The quality gaps between SSMs and transformers at equivalent scale (matching total parameters and training tokens) cluster around three capability areas as of 2025.
In-context learning (ICL) and few-shot prompting: transformers learn from examples provided in the prompt by attending directly to them during generation. SSMs must compress prompt examples into the recurrent state, and the state may not preserve all the inductive signals needed for reliable few-shot learning. Mamba models show measurable ICL capability but lag transformers on tasks requiring precise pattern extraction from 5-10 in-context examples, particularly when the pattern is subtle.
Precise retrieval from long context: the “needle in a haystack” style tasks — finding a specific fact embedded in a large document — remain weaker for pure Mamba vs. transformers. The recurrent state is a lossy compression and information from very early in a long sequence may be overwritten by later content. Hybrid models (Jamba, Zamba) largely close this gap by including periodic attention layers.

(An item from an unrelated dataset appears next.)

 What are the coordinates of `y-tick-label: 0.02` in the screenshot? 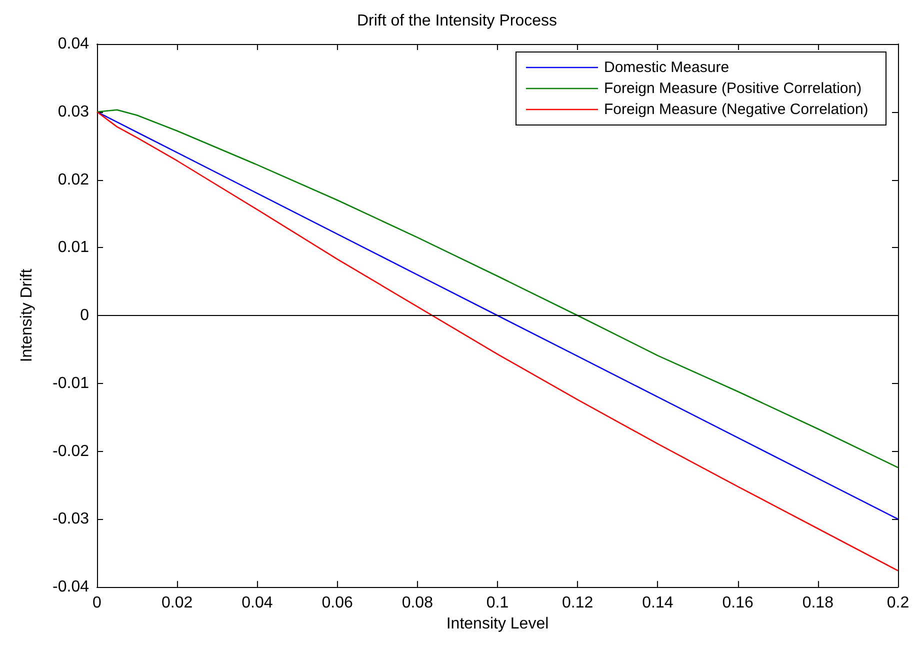 It's located at (74, 180).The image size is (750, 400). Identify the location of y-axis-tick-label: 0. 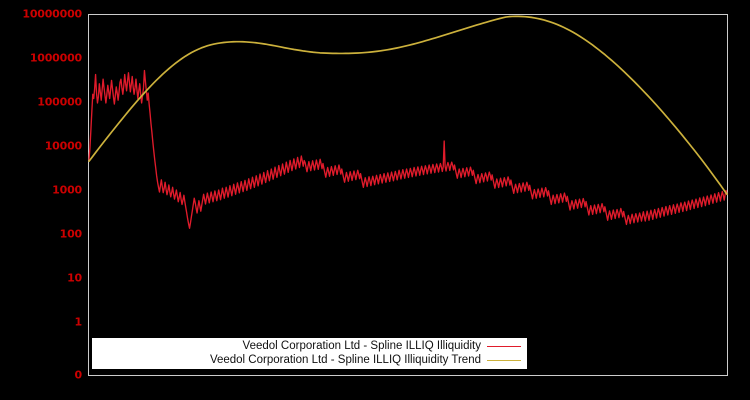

Complex multi-step reasoning: tasks on MATH, AIME, and competitive programming benchmarks show a systematic ~3-5 point gap between the best SSM models and equivalent-parameter transformers. The hypothesis is that multi-step reasoning requires precise “in-context scratch pad” operations that attention’s exact retrieval enables but SSM’s lossy state hinders. This gap is largest on reasoning benchmarks and smallest on language modeling perplexity.
What is not a gap: language modeling perplexity on standard pretraining distributions, instruction following quality (for well-fine-tuned models), factual QA, and summarization are essentially equivalent between SSMs and transformers at matched scale and training tokens. The practical gap is narrower than the architectural difference might suggest.